The modern replacement: content testing, not subject-line testing
The deeper lesson is that subject-line A/B testing was always a proxy for "what gets attention", and attention now shows up in clicks, replies, and conversions rather than opens. Modern email teams are shifting towards testing the entire message (subject + preheader + content + CTA) against a downstream outcome (click, reply, conversion), using the subject line as one variable in a multivariate framework.
This is a better test in every dimension:
- It measures a real outcome, not a pixel event.
- It captures subject-line effects indirectly but cleanly — a bad subject suppresses downstream actions.
- It tests the thing you actually care about, which is whether the message worked.
Worked example: modern A/B/n test
Suppose you want to test three subject lines on a 300,000-recipient newsletter with a CTA to read a blog post. Modern design:
- Split the list into three equal cells of 100,000.
- Send each cell a different subject line, with identical body and CTA.
- Measure over 48 hours: verified clicks on the CTA link, and any reply to the sender address.
- Ignore open rate entirely.
- Report per-provider click rate per variant. Pick the variant that wins at Gmail and Outlook (the providers where clicks are cleanest).
You will get less pseudo-precision than the old open-rate report — the numbers are smaller, the confidence intervals are wider — but what you get will be trustworthy and actionable.
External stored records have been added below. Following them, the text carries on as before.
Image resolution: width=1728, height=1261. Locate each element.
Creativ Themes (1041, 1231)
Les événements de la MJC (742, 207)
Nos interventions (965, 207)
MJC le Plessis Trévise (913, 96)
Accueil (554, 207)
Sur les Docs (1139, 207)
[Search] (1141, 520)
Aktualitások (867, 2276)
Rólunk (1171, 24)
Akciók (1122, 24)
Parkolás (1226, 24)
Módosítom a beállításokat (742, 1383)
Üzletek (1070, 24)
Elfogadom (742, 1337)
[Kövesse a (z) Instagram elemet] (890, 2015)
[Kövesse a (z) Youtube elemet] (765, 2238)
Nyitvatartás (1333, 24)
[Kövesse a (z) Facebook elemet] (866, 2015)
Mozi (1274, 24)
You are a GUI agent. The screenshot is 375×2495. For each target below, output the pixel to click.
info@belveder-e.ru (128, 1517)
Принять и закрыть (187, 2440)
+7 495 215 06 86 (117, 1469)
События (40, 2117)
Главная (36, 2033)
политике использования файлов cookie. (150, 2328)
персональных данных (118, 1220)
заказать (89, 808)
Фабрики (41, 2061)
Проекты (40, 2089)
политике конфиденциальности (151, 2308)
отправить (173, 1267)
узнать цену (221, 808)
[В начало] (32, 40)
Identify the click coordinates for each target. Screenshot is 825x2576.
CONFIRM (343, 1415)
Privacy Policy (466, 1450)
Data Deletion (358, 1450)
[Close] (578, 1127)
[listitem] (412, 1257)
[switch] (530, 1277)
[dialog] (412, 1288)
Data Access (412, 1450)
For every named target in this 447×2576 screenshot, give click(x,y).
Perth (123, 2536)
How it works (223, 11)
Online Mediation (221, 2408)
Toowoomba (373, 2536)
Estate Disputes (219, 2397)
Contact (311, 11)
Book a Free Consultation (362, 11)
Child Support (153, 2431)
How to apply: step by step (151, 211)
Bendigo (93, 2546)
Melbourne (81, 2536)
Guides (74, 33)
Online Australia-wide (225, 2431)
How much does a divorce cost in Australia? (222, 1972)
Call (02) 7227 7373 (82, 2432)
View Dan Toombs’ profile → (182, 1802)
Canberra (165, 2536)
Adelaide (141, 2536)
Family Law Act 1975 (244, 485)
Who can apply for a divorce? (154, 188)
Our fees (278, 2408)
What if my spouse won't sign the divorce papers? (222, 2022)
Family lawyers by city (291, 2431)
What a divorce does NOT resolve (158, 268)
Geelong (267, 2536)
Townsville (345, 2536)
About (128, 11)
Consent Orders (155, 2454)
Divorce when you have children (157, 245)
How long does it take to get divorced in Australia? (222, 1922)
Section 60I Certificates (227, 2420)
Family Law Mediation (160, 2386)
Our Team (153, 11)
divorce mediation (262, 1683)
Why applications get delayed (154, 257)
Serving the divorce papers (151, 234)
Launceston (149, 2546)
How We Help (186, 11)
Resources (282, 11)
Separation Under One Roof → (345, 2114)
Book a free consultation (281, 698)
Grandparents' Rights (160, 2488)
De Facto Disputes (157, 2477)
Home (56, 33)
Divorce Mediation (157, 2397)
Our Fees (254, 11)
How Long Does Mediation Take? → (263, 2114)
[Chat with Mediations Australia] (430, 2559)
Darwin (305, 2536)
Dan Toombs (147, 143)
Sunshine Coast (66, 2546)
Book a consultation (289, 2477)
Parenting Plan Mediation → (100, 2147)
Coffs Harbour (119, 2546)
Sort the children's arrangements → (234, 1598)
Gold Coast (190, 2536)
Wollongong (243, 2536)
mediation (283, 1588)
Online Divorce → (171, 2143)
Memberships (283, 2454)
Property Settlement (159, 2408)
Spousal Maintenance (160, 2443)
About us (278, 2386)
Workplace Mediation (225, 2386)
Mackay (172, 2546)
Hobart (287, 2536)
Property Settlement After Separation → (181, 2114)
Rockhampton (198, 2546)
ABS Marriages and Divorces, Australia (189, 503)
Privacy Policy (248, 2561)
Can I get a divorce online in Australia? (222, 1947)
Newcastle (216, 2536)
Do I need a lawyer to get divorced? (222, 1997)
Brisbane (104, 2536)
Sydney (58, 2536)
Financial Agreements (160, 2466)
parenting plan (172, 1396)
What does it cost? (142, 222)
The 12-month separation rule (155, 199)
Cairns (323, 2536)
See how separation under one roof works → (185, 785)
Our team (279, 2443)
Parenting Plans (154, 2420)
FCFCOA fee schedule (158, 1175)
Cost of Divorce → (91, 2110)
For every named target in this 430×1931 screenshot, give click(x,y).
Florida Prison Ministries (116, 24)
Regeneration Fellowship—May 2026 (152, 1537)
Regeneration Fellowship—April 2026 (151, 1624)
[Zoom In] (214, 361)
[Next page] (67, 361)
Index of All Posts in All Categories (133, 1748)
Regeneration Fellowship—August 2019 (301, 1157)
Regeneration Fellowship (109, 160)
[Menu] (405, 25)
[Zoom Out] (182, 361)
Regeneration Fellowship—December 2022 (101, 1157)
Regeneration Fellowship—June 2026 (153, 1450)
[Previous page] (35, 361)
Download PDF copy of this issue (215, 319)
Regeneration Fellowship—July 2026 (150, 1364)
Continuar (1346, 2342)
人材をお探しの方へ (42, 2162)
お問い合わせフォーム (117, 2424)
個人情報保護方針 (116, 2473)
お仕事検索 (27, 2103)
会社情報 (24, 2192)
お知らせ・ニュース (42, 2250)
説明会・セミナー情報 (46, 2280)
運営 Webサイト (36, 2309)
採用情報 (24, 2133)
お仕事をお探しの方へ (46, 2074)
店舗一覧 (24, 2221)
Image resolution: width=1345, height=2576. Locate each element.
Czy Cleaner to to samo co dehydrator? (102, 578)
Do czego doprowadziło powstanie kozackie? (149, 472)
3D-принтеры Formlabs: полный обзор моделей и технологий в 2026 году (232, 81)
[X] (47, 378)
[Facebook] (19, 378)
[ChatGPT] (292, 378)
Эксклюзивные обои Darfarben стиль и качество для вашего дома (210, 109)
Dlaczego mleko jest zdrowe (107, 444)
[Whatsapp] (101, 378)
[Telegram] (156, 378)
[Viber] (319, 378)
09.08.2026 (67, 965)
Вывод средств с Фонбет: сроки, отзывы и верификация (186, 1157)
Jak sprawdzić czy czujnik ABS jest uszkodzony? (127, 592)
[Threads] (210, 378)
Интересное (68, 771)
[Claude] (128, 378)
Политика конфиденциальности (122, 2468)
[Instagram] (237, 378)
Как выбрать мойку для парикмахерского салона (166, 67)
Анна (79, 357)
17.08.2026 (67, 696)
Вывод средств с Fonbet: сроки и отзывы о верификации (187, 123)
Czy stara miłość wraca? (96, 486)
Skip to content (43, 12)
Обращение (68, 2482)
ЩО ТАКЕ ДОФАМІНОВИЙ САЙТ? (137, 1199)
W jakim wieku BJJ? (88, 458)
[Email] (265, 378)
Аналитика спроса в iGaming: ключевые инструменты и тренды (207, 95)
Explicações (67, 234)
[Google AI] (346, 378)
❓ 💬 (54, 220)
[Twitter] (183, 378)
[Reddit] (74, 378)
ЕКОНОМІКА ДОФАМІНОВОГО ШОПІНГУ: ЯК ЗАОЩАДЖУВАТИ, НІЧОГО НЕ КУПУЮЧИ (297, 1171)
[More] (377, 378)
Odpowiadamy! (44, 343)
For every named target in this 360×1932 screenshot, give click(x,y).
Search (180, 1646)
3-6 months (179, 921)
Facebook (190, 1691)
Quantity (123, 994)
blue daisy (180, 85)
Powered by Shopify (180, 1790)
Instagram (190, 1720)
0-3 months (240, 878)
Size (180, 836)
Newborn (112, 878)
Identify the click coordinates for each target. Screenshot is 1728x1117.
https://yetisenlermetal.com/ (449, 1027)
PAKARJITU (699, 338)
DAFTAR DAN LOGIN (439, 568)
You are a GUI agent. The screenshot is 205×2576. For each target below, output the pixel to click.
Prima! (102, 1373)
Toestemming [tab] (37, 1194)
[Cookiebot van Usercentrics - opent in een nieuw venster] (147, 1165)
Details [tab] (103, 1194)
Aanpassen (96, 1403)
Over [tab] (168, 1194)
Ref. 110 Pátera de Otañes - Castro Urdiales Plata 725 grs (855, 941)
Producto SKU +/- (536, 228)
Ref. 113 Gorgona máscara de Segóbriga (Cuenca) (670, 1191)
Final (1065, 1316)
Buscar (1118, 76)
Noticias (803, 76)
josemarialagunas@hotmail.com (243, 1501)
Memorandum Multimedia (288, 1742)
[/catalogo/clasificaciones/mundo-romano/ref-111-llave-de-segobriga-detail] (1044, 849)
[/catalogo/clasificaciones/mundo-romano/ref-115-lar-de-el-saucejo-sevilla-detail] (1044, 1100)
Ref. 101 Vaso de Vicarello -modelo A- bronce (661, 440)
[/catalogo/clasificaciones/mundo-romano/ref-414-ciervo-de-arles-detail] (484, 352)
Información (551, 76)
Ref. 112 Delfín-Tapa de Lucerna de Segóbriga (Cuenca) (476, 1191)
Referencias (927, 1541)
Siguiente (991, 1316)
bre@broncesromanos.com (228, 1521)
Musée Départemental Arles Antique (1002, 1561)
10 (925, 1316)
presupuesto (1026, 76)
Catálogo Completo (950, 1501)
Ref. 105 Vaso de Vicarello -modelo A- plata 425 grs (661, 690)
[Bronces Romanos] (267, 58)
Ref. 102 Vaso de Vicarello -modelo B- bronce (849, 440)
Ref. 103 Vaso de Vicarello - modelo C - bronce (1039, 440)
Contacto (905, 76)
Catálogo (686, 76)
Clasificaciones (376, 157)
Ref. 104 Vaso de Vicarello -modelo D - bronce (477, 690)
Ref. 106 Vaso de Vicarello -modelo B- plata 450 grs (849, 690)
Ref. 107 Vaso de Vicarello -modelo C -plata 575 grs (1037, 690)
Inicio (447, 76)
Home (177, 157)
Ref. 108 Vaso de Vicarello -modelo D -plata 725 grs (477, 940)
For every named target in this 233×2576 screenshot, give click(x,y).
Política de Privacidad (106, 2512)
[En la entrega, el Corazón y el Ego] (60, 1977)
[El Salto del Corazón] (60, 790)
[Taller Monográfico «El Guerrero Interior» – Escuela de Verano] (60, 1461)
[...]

Subject-line tests assume the mail reached the recipient. If your inbox placement drops, no subject line will save the campaign. Inbox Check runs seed-based placement tests so you can separate a subject-line problem from a deliverability problem. Free test at the homepage.
What to stop doing
- Stop running 10%/10%/80% champion-challenger splits based on 2-hour open rate. You are almost always picking pre-fetch noise as the winner.
- Stop reporting "open rate lift" as evidence a subject line worked. At best it is weak evidence; at worst it is spurious.
- Stop letting ESPs auto-declare subject-line winners for you. The automation is doing arithmetic on a metric that no longer means what the arithmetic assumes.